What the exercise asks: Write out exactly the lines of the entries below from the one holding "Given: Click the search text input field" to the one holding "The width and height of the screenshot is (566, 381).", inclusive, and leave out all other lines.

(Beginning of Listed entries)

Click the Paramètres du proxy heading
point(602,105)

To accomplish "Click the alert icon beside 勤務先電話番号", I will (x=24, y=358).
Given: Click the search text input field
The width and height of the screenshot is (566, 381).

(End of Listed entries)
(Beginning of Listed entries)

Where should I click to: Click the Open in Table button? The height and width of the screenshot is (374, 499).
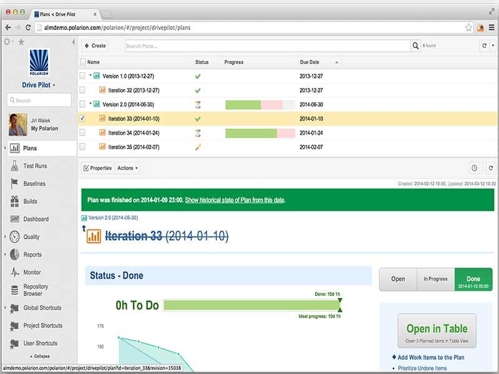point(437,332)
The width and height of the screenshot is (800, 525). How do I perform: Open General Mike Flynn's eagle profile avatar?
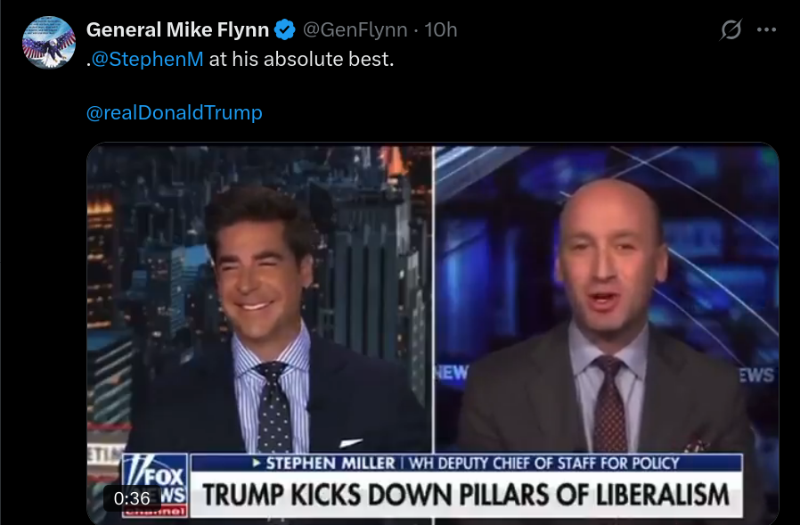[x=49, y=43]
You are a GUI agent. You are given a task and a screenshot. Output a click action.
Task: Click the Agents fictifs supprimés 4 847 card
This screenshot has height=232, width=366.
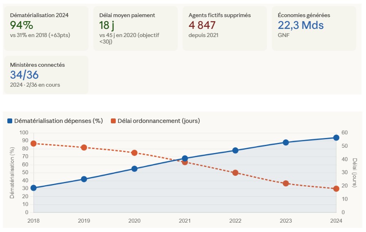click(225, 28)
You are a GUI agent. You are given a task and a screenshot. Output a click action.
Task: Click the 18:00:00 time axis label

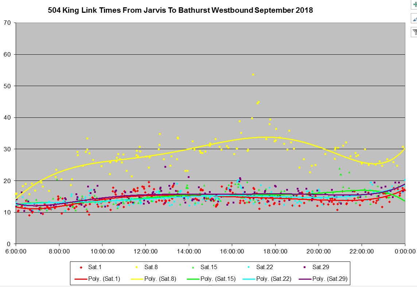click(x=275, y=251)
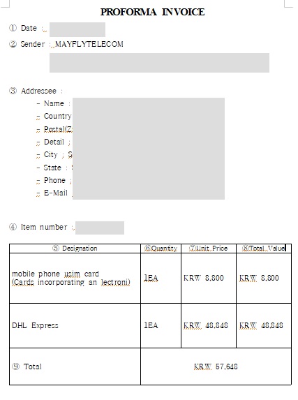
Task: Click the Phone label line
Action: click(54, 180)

(End of Listed entries)
(Beginning of Listed entries)

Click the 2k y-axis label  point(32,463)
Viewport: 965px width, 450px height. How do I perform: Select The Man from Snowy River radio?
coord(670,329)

(End of Listed entries)

Task answer:
Given: Click the search text input field
The width and height of the screenshot is (566, 381).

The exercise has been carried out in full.